Chappell felt because of Australia's weak bowling attack, opposition teams like India, having good opening batsmen, would milk runs and it would be increasingly difficult for the Aussies to win Test matches, as is currently happening in India tour.
    
"Australia are rarely a poor side but this team is nowhere near the class of yesteryear. They still know how to fight to the death, as India have found out in Delhi, but they are now a flawed team," the former Australia captain said.
    
"There's a lack of balance in the bowling attack that could easily see the selectors occasionally risk playing four faster bowlers and rely on part-timers like Andrew Symonds and Clarke to handle the slow bowling duties.
    
"Teams like India, with a good opening combination, are going to regularly set Australia stiff targets and they are going to find it harder to win Test matches," he wrote in his column in 'Sunday Telegraph'.
    
The former captain said Australian batting was still scoring runs with the quartet of Ricky Ponting, Matthew Hayden, Mike Hussey and Michael Clarke doing their job but it is the bowling department which is cause of concern.
    
"There's not too much wrong with Australia's batting; they have battled India's spinners on a helpful but slow Feroz Shah Kotla pitch and displayed an admirable mixture of caution and aggression. Sure, they still have a few tremors when the ball swings, whether it be old or new, but they have one champion batsman in Ricky Ponting and three very good players in Hayden, Hussey and Clarke.

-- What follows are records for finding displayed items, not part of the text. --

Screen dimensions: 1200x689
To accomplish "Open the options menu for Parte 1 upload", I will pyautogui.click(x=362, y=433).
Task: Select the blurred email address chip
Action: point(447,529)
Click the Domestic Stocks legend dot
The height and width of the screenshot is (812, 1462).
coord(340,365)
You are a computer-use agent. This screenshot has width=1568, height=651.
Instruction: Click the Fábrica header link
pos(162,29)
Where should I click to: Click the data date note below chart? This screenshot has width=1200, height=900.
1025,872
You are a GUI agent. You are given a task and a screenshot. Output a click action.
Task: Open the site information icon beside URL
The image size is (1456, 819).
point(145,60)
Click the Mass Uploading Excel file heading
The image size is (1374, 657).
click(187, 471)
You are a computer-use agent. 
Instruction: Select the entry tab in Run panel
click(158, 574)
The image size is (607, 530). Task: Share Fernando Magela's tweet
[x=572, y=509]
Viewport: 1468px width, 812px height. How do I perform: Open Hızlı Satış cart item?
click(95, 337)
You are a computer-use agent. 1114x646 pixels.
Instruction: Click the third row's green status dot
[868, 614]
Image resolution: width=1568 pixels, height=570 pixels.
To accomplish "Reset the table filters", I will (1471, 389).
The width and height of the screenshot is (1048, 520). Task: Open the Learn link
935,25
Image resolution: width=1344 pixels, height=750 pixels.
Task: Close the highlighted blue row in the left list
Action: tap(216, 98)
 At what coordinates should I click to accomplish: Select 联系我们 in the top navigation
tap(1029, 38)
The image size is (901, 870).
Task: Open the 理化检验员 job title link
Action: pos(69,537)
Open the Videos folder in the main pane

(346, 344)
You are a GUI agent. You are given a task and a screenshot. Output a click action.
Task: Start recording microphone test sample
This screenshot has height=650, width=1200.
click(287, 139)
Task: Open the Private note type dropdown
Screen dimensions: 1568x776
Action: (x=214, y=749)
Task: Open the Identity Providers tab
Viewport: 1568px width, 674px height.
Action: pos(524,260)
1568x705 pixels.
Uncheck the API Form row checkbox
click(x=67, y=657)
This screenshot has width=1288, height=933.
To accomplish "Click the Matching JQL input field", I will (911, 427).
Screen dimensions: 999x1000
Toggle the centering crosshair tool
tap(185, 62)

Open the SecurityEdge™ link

While this quartet are around there will always be runs to play with.
    
"Unfortunately, the bowlers are now giving up runs at a greater rate than batsmen can score them. In India's previous two innings Australia have claimed just 10 wickets and the back-breaking process has seen them haemorrhage 927 runs," wrote Chappell, considered one of the shrewdest brains in world cricket.
    
Chappell agreed that Australian pacers have got little help from the slow Indian pitches but made it clear that their Indian counterparts were more penetrative.
    
"Sure, it's India, and the pitches aren't helpful to pace bowlers, but the problem for Australia is that the rest of the world's batsmen have seen Brett Lee and co blunted, and this will give them hope. Give a good batsman hope and he'll quickly move up to faith and expect charity.
    
"Lee has shown glimpses of form, and it appears he may be getting over his recent marital trauma. Time will no doubt heal even further, and a better guide to his bowling form will be his performance in Australia against the potentially strong South African line-up.
    
"Both Stuart Clark and Mitchell Johnson have also suffered from the slow pitches. However, it will be a concern that both the Indian pace bowlers, Ishant Sharma and Zaheer Khan, have looked more penetrative than the Australian trio when the ball is old," he said.
    
However, spin department is the one which Chappell painted the most grim picture.
    
"And then we come to the slow bowling, which these days is a poor imitation of the exceptional Shane Warne-Stuart MacGill era of class spin bowling that served Australia so well. Australia's lack of a front-line spinner is chronic and there don't seem to be any viable options."